From HBS Dean Kim B. Clark:
The mission of the Harvard Business School is to educate leaders who make a difference in the world. More than 65,000 HBS graduates strive to make these works a reality in a wide array of organizations that affect the lives of millions of people around the globe.
Since 1968, with the help of suggestions from alumni, students, faculty, and friends, the School has selected a number of outstanding men and women to receive its most important honor, the Alumni Achievement Award. Throughout their careers, these distinguished graduates have contributed significantly to their companies and communities, while upholding the highest standards and values in everything they do. As such, they represent the best in our alumni body. Exemplary role models, they inspire all those who aspire to have an impact on both business and society.
Along with this fall's reunion classes, current students, and other members of the HBS community, I welcome back to Soldiers Field the 2003 Alumni Achievement Award recipients and extend to them our congratulations and thanks for fulfilling the hopes and ideals of the School. We are delighted to celebrate them and their accomplishments on this special occasion.

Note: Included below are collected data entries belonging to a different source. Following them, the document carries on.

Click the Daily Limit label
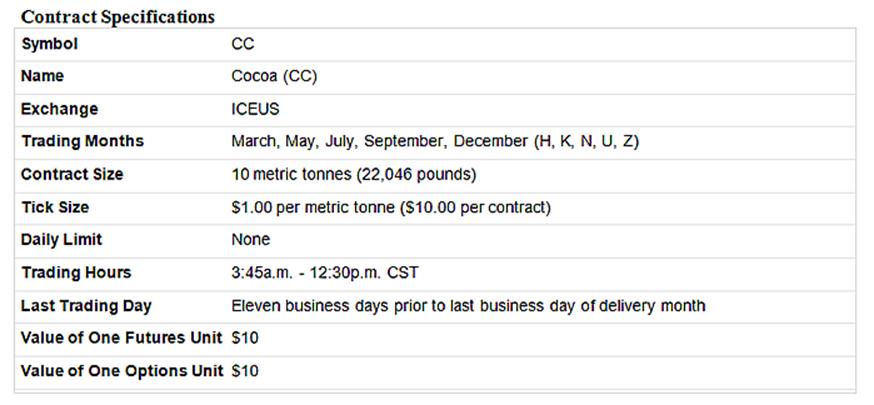The image size is (874, 405). click(x=62, y=240)
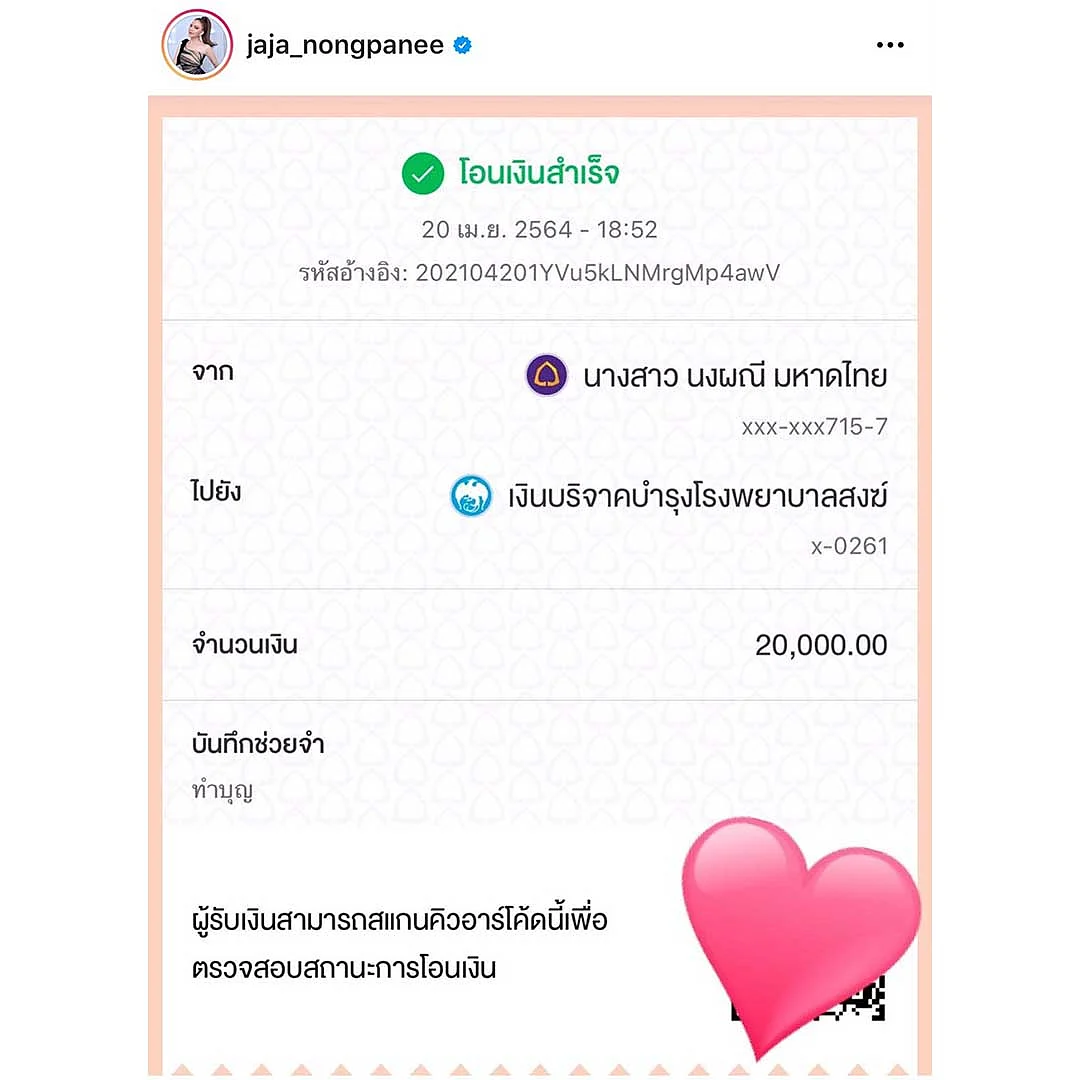The image size is (1080, 1080).
Task: Click the blue Krungthai bank logo
Action: pyautogui.click(x=470, y=495)
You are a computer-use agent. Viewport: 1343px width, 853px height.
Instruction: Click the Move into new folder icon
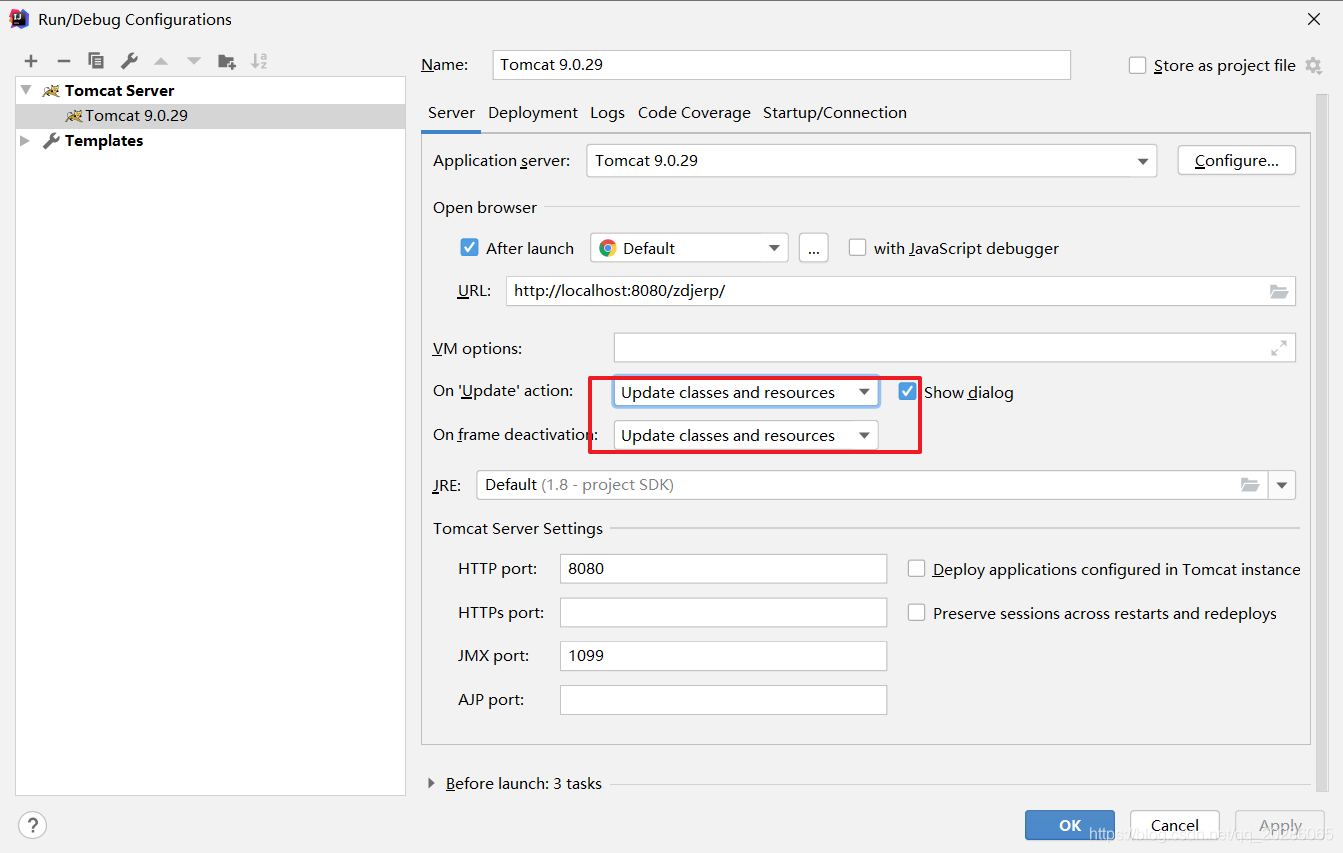(x=227, y=61)
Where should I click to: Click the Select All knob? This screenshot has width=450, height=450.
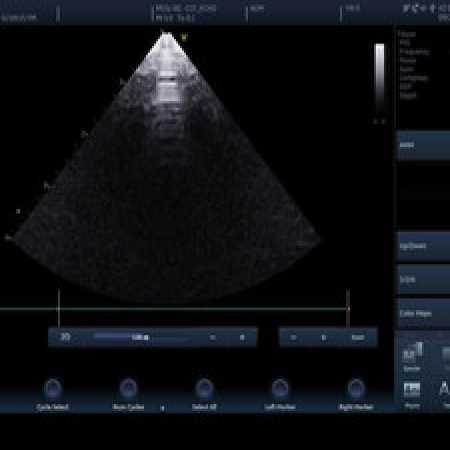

The executives honored by Harvard Business School as winners of the 2003 Awards for Alumni Achievement are a diverse lot. James Burke engineered Johnson & Johnson's response to the Tylenol tampering scare. Lillian Lincoln Lambert was the first African-American woman to graduate from HBS and founded Centennial One. Charles O. Rossotti reformed the Internal Revenue Service. Daniel L. Vasella, M.D., runs Novartis, the sixth-largest pharmaceutical company in the world. And Howard Cox, Charles White, Henry McCance, Daniel Gregory, and William Effers developed venerable VC firm Greylock.